Method: From April 2009 to August 2010, 62 patients underwent LADG and 30 patients underwent RADG for preoperative stage I distal gastric cancer by one surgeon at the National Cancer Center, Korea. Surgical performance was measured using lymph node (LN) dissection time and number of retrieved LNs, which were viewed as surrogates of technical ease and oncologic quality.
Results: In clinicopathologic characteristics, mean age, depth of invasion and stage were significantly different between the LADG and RADG group. Mean dissection time at each LN station was greater in the RADG group, but no significant intergroup difference was found for numbers of retrieved LNs. Furthermore, proximal resection margins were smaller, and hospital costs were higher in the RADG group. In terms of the RADG learning curve, mean LN dissection time was smaller in the late RADG group (n = 15) than in the early RADG group (n = 15) for 4sb/4d, 5, 7-12a stations, but numbers of retrieved LNs per station were similar.

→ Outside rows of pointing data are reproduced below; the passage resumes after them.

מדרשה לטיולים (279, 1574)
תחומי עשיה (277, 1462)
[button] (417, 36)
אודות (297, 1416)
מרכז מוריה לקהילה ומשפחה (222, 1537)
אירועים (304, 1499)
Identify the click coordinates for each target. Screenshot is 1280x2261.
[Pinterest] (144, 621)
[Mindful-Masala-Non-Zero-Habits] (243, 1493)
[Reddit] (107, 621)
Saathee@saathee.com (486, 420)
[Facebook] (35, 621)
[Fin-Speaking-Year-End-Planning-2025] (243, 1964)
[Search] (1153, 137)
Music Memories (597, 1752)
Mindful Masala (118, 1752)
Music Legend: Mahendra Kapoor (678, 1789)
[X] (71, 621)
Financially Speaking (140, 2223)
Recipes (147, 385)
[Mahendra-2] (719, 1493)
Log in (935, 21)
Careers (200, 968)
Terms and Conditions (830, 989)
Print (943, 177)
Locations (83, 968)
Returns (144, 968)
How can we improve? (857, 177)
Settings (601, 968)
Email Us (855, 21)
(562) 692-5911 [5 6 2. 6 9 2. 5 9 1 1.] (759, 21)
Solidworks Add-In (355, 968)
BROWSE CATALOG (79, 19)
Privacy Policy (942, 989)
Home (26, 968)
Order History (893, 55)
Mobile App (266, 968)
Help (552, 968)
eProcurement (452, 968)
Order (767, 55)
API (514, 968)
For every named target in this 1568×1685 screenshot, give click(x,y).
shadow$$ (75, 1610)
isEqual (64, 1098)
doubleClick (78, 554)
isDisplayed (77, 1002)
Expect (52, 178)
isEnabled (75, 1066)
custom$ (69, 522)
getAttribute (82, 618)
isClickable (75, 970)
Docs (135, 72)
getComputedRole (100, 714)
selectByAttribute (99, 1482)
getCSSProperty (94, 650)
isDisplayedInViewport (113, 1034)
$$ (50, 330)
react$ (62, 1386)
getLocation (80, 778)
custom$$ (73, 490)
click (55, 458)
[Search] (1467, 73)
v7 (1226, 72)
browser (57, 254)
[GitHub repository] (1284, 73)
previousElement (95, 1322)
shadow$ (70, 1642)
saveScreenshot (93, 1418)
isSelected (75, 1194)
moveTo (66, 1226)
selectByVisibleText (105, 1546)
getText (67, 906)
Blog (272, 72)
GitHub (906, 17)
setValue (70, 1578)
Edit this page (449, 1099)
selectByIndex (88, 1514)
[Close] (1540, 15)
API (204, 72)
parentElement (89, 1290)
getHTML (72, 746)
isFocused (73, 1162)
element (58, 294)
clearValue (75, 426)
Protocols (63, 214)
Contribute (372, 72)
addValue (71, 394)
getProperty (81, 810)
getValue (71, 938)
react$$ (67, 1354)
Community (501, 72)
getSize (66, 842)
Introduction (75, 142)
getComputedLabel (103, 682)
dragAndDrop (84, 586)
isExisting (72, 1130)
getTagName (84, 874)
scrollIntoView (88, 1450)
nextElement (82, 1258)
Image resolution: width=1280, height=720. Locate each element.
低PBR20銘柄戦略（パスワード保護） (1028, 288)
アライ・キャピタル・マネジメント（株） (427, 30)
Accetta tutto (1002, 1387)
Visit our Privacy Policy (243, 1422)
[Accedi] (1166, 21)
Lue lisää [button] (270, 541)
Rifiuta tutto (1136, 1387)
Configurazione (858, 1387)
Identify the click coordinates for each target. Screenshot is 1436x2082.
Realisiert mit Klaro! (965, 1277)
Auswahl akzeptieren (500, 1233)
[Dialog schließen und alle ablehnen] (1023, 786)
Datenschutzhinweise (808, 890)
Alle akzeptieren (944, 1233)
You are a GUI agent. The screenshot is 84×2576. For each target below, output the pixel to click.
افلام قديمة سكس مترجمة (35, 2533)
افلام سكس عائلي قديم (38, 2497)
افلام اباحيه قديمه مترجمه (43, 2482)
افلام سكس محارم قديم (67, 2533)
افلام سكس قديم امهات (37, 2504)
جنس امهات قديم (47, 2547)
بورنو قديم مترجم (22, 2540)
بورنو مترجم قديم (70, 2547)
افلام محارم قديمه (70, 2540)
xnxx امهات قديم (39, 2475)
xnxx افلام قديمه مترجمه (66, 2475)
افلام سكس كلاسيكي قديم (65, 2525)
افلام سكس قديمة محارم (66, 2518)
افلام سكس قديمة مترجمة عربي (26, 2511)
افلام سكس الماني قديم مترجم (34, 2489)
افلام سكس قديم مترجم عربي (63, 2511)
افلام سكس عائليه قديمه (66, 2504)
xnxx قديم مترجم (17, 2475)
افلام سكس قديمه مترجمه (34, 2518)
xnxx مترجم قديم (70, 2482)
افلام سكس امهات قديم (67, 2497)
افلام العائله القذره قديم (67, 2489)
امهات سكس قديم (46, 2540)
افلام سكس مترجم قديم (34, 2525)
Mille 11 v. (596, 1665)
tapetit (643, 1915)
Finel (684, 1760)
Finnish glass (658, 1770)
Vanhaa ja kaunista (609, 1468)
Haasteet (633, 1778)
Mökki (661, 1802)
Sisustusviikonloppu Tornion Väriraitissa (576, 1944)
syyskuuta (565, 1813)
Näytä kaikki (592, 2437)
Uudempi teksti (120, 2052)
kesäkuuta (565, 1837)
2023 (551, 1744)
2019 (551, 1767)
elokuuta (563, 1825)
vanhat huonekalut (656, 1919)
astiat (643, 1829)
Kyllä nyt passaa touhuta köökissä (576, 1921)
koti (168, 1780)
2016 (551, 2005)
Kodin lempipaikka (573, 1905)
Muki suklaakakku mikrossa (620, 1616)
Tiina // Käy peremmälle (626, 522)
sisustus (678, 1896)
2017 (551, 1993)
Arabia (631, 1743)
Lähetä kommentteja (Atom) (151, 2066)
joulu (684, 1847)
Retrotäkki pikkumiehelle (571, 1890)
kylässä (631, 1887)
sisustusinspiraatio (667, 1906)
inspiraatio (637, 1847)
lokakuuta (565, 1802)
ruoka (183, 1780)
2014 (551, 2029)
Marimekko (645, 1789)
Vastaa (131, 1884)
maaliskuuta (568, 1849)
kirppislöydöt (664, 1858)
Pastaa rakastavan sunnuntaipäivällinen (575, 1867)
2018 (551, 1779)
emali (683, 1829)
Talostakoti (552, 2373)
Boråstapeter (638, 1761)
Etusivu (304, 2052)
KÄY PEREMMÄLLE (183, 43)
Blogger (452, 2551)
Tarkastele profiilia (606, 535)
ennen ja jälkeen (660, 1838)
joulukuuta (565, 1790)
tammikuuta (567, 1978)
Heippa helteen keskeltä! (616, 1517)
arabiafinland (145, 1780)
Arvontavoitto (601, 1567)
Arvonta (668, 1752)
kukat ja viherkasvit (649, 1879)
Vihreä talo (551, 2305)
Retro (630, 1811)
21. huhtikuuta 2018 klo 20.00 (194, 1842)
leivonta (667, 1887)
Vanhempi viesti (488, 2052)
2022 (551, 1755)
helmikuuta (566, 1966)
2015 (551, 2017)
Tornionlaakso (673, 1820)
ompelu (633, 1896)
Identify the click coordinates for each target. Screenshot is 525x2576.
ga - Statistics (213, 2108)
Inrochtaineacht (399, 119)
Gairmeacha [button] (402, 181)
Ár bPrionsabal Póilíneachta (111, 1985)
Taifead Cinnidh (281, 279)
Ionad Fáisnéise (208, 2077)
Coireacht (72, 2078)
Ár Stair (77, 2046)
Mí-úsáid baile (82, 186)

Conclusion: With the exception of operating time and cost, the numbers of retrieved LNs and the short-term clinical outcomes of RADG were found to be comparable to those of LADG, despite the surgeon's familiarity with LADG and lack of RADG experience. Further studies are needed to evaluate objectively ergonomic comfort and to quantify the patient benefits conferred by robotic surgery.